2021-2024, Ania Malinowska (PI), Technologies for Love. Cultures of Feeling and Intimacy under Affective Media, Polish National Science Centre (NCN), grant name and number: OPUS 2020/37/B/HS2/01455.
The project aims to re-evaluate and describe the new cultures of feeling and intimacy that have developed alongside the increasing mediation of human interactions. Responding to the recent lockdown-related debates about the future role of technology for human relations in circumstances when the non-contact status is not an alternative but a default, this project concentrates on technological endeavors around affective programming to provide a comprehensive study of the new forms of loving which came with the new media affordances and the new physical reality that follows the advent of digital technocracy.
2021–2024, Michał Krzykawski (US team leader), CCTS (acting as partner), Networking Ecologically Smart Territories, H2020-MSCA-RISE-2020, under the coordination of professor Noel Fitzpatrick. Academic partners: Technological University Dublin (leader), Institut de recherche et d’innovation Centre Pompidou, Université Paris Lumières, University of Silesia in Katowice (CCTS), Universidad de las Artes de Ecuador and University of California, Berkeley. Non-academic partners: Dublin City Council, Département de la Seine-Saint-Denis (FR), Fabryka Pełna Życia (PL), Phosphène_Disnovation (FR) and Consejo de Gobierno de Galápagos (EC).
The principal aim of Networking Ecologically Smart Territories (NesT) is to test the hypothesis that digital diversification, explored as noodiversification and technodiversification as the conditions of resilience of human societies, holds the key to a reinvention of contemporary, proletarianising, industrial economics. Based on the idea of contributory research and concepts developed by Bernard Stiegler and the Collective Internation, NesT attempts to articulate local territorial situations with international concerns in the context of the Anthropocene.
2020–21. Margret Grebowicz, Residency in Situated Philosophy, Center for Philosophical Technologies, Arizona State University, Phoenix, AZ.

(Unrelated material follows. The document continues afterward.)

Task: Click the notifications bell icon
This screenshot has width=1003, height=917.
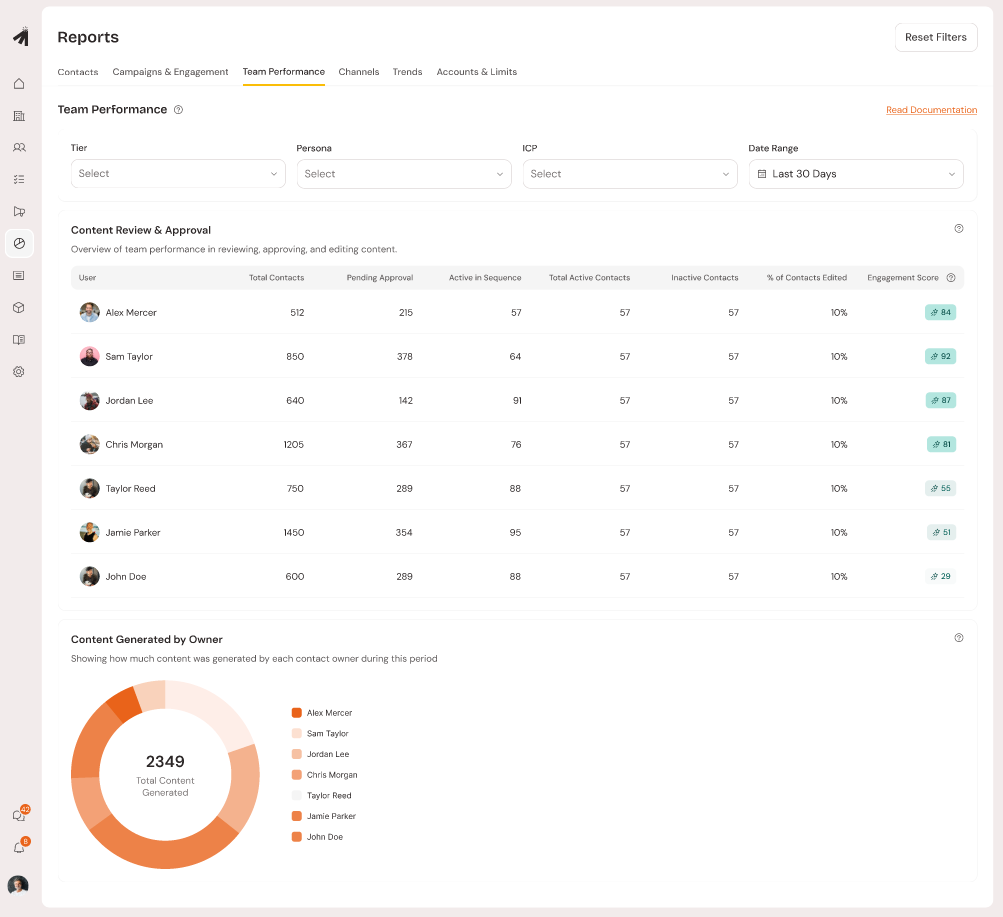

Around the loose and mobile theme “Making Wilderness,” the fellowship supports research in several regions administered by the National Park Service in order to map the complexities of curated–and variously bordered–wilderness spaces. The larger goal is to foster a more comprehensive understanding of American conservation institutions with fraught histories, like the NPS and the National Wilderness Preservation System. The regions in question are the Chihuahuan Desert and the Colorado Plateau.
2020–21. Michał Krzykawski (along with Anne Alombert, Université Catholique de Lille), Pænser une exosomatisation « néguanthropique ».
Realised as an open online seminar, this project aims to foster and popularise concepts developed in Bifurquer. Il n’y a pas d’alternative, edited by Bernard Stiegler and the Collective Internation (Paris, 2020). A special attention is paid to the relationship between entropy and economic process in the context of the Anthropocene and between the exosomatisation (the evolution of artificial organs) and all forms of knowledge (knowledge of how to live, how to do, how to theorize, how to design etc.) in the context of digital disruption.